Según un informe técnico, nuestra provincia está “colgada” de los resultados de las negociaciones entre la Casa Rosada y los organismos financieros internacionales. Sólo tres provincias tienen excedente fiscal y Jujuy es la más complicada.

Mientras la Casa Rosada se prepara para enfrentar al pico de casos por coronavirus y anuncia medidas destinadas a paliar la merma de ingresos para diversos sectores de la población, una luz de alarma se encendió en el Ejecutivo por la fragilidad financiera de las provincias que recibirá un duro mazazo a partir de los efectos de la cuarentena.

Los distritos que concentran la explotación petrolera y reciben un mayor número de turistas extranjeros serán los más golpeados según los analistas. En esa lista se incluyen Santa Cruz, Tierra del Fuego y Río Negro, de acuerdo a un trabajo del Ieral, de la Fundación Mediterránea.
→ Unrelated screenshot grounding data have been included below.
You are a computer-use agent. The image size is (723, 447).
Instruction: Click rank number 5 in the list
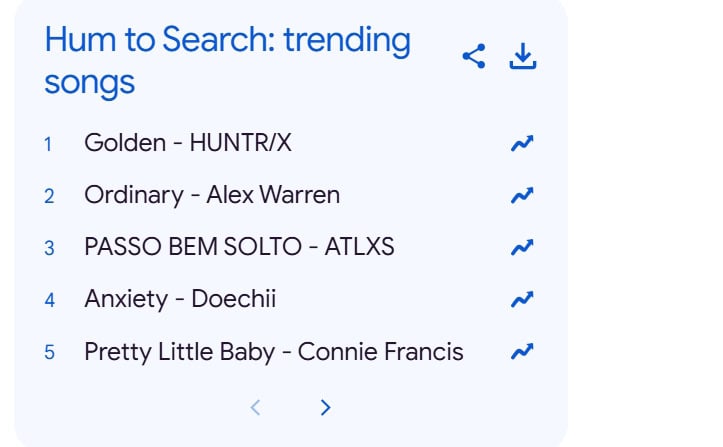(x=49, y=352)
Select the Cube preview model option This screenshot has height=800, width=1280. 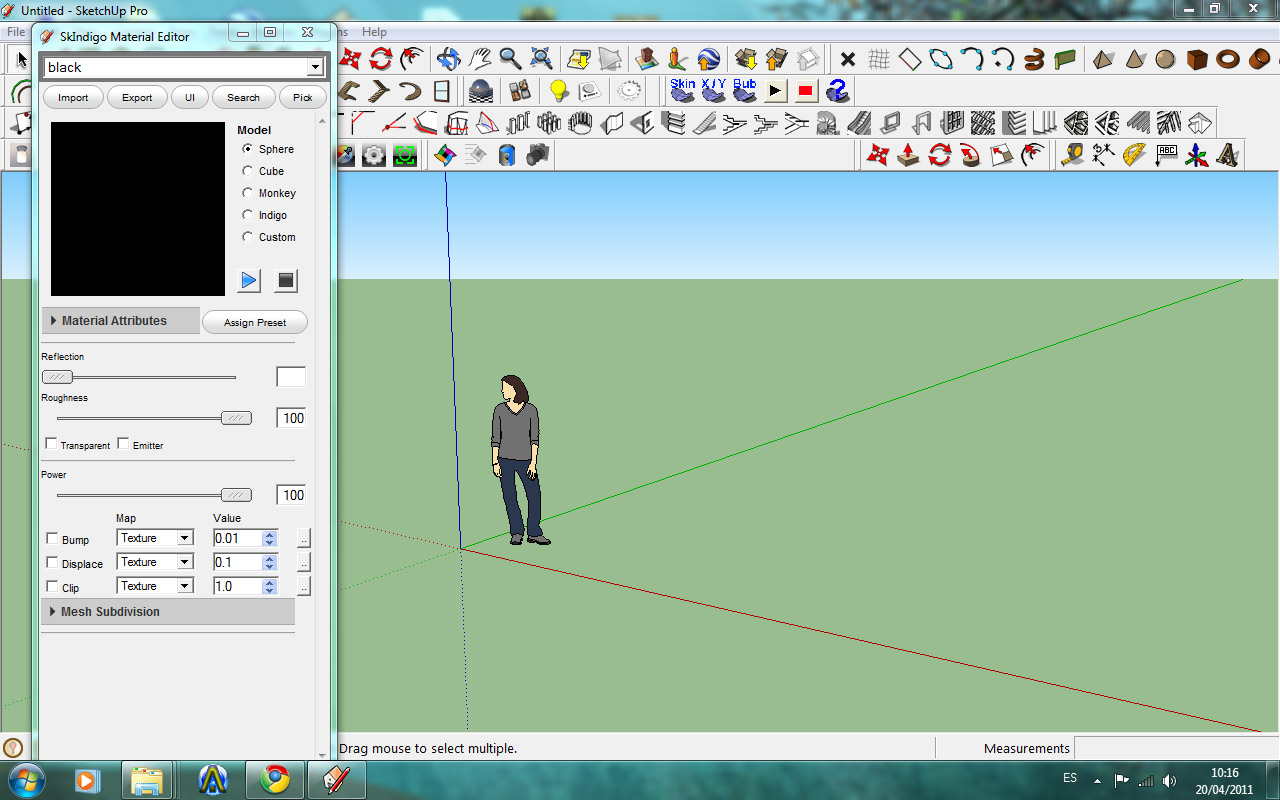(x=248, y=171)
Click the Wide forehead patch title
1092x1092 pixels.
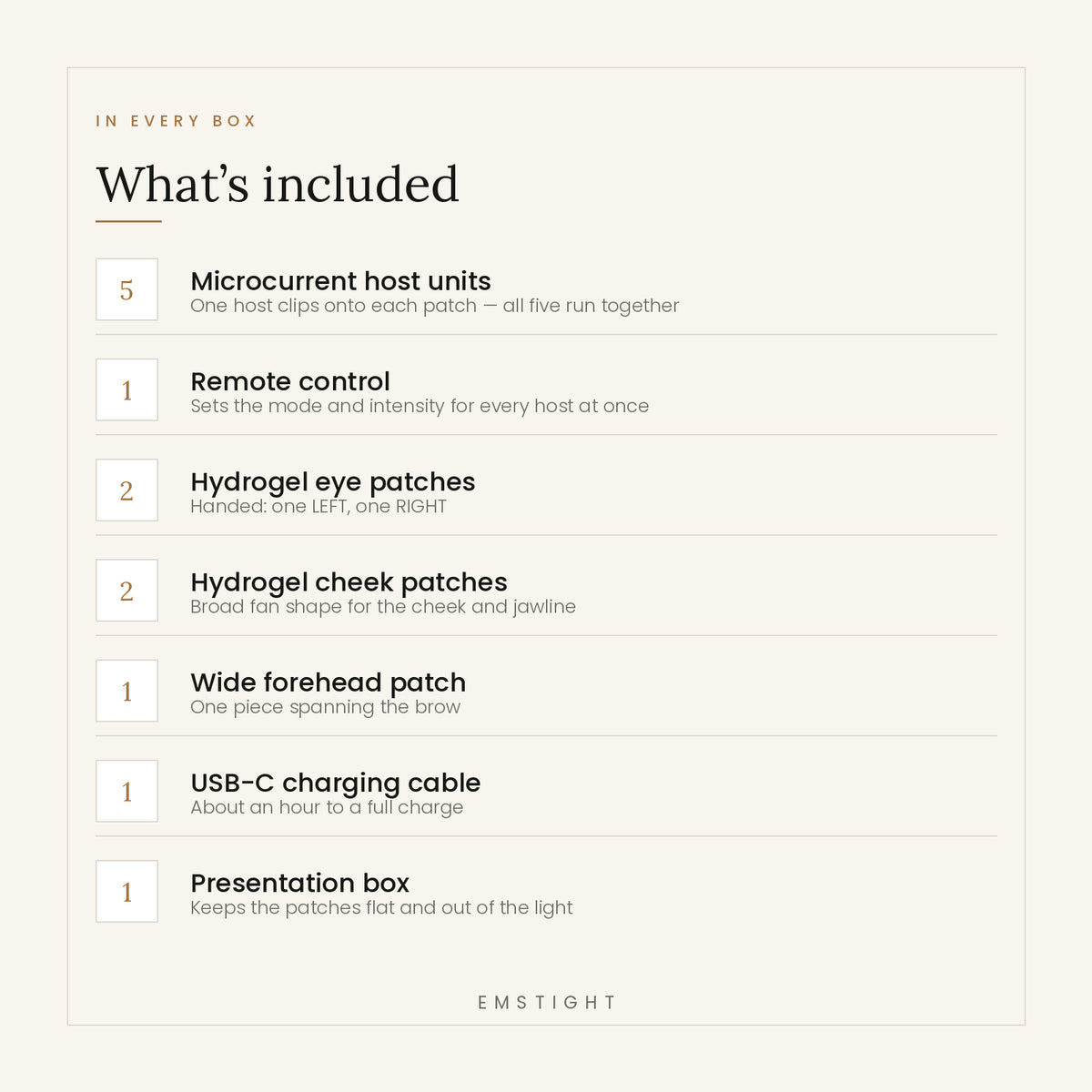tap(328, 682)
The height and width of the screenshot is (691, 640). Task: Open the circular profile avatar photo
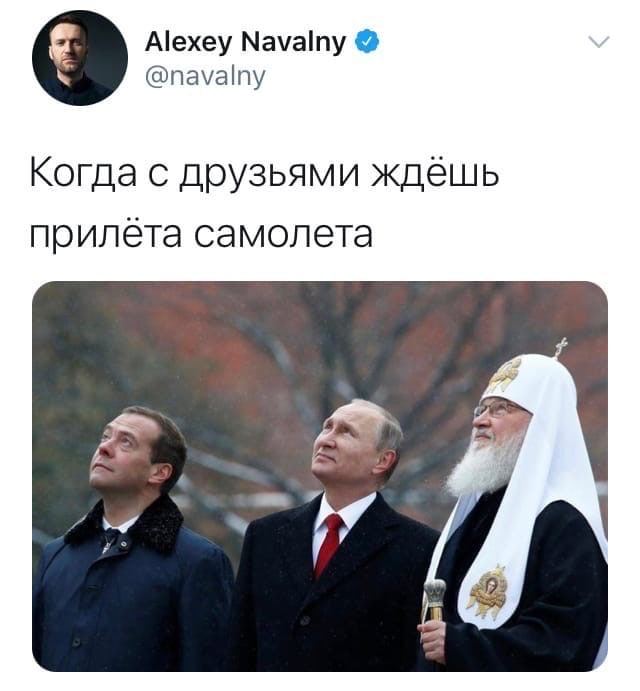[x=80, y=58]
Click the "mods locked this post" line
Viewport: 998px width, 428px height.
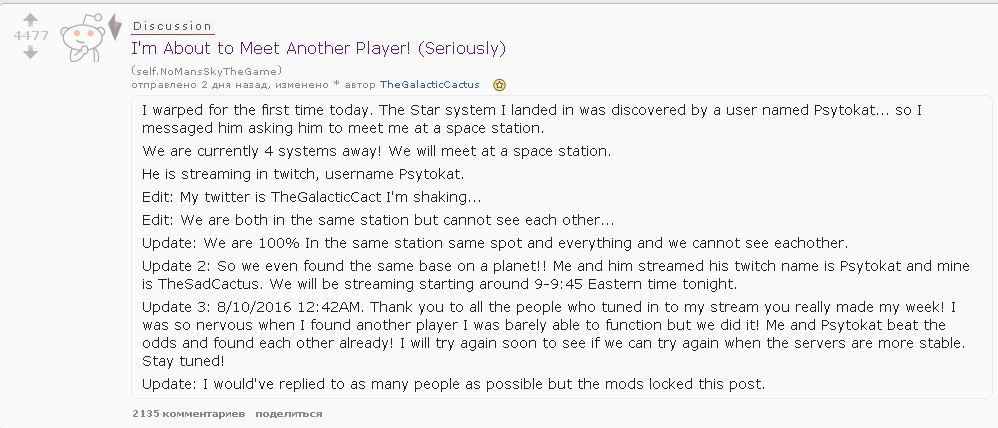tap(453, 385)
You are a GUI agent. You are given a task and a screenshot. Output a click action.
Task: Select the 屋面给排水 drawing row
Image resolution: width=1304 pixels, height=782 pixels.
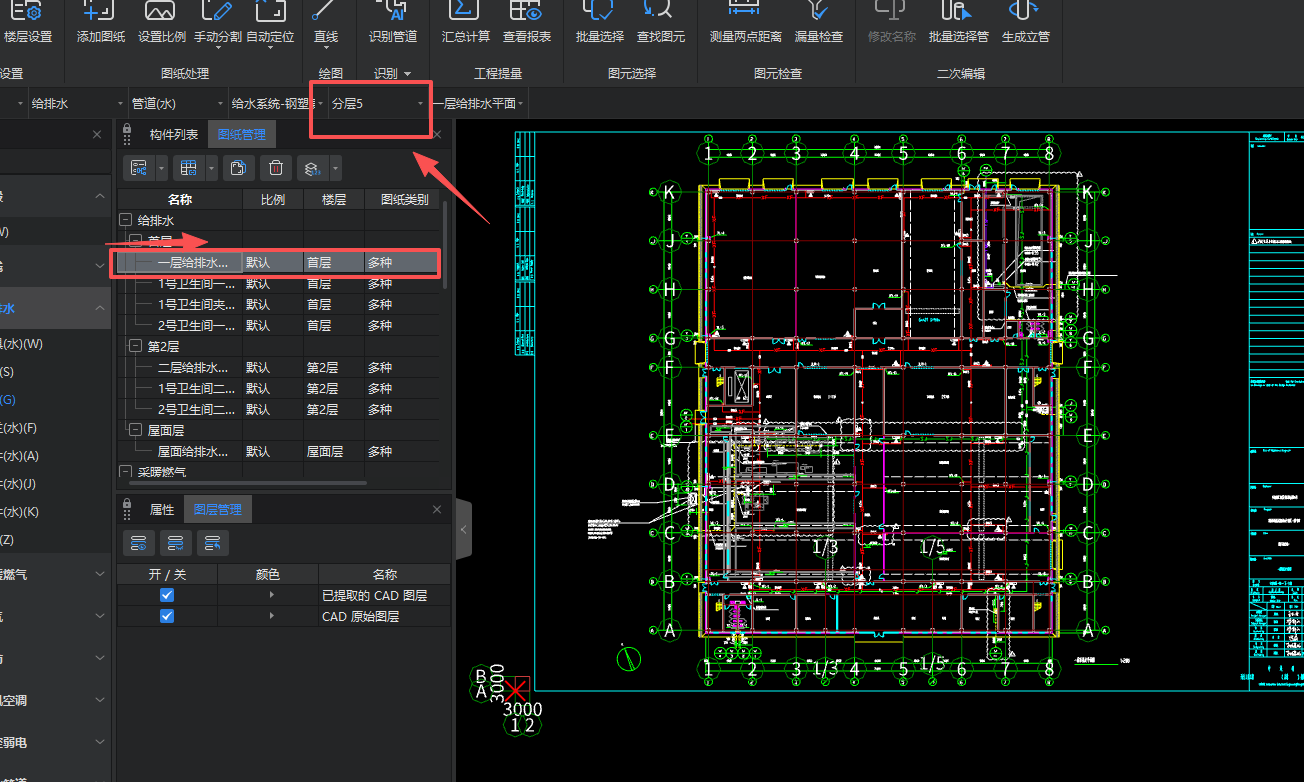[x=195, y=452]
Sin embargo, en la Rosada ponen el foco en los distritos cuya mayor parte de asalariados registrados pertenecen al sector público. Chaco, Catamarca y La Rioja tienen más del 60% de los puestos en blanco son estatales. «Si no logran pagar sueldos, es la debacle», evaluó un funcionario en diálogo con BAE Negocios. En la provincia de Buenos Aires los empleados públicos llegan a 600 mil, pero en un universo de 3 millones de puestos de trabajo. En el ejecutivo creen que si se mantiene activa la cadena alimentaria, la industria ligada a ese sector ubicada en territorio bonaerense, Córdoba y Santa Fe podrá darle pelea a la recesión.

La provincia de Salta, mientras tanto, aparece en el informe como parte de aquellos dsitritos que deberán hacer malabares para llevar algo de orden a sus cuentas en medio del proceso de reestructuración de su deuda: Chubut, Buenos Aires, La Rioja y nuestra provincia están «colgadas» al resultado de las negociaciones de la Nación con los acreedores privados y el Fondo Monetario Internacional.

De acuerdo a las estimaciones del Ieral en base a los últimos datos disponibles, correspondientes al tercer trimestre del año pasado, el mayor rojo fiscal lo tiene Jujuy, a donde alcanza el 4% de su producto bruto geográfico, seguida de Tucumán, que se ubicó algo por debajo de esa cifra, y la Rioja, Chaco y Río Negro, que marcaron un déficit en torno al 2%.

Por el contrario, las mejor ubicadas son Santiago del Estero (superávit del 5%), Catamarca y La Pampa con un excedente equivalente al 2% de su PBG, Salta (1%) y Santa Cruz, que tras el duro ajuste de los últimos años logró llegar al equilibrio. Con todo, el resultado consolidado de las 23 provincias llega al 1,5% de su PBG tras un breve período de superávit.

El consultor Félix Piacentini y ex director Nacional de Asuntos Provinciales destacó que «probablemente Ciudad de Buenos Aires, y las provincias de Buenos Aires, Tucumán, Jujuy, Córdoba, La Pampa, Entre Ríos, Chaco, Córdoba y Tucumán tengan un panorama peor que el resto», aunque aclaró que «en ningún caso es dramático» y dependerá de la contención que puedan hacer los gobernadores en las paritarias.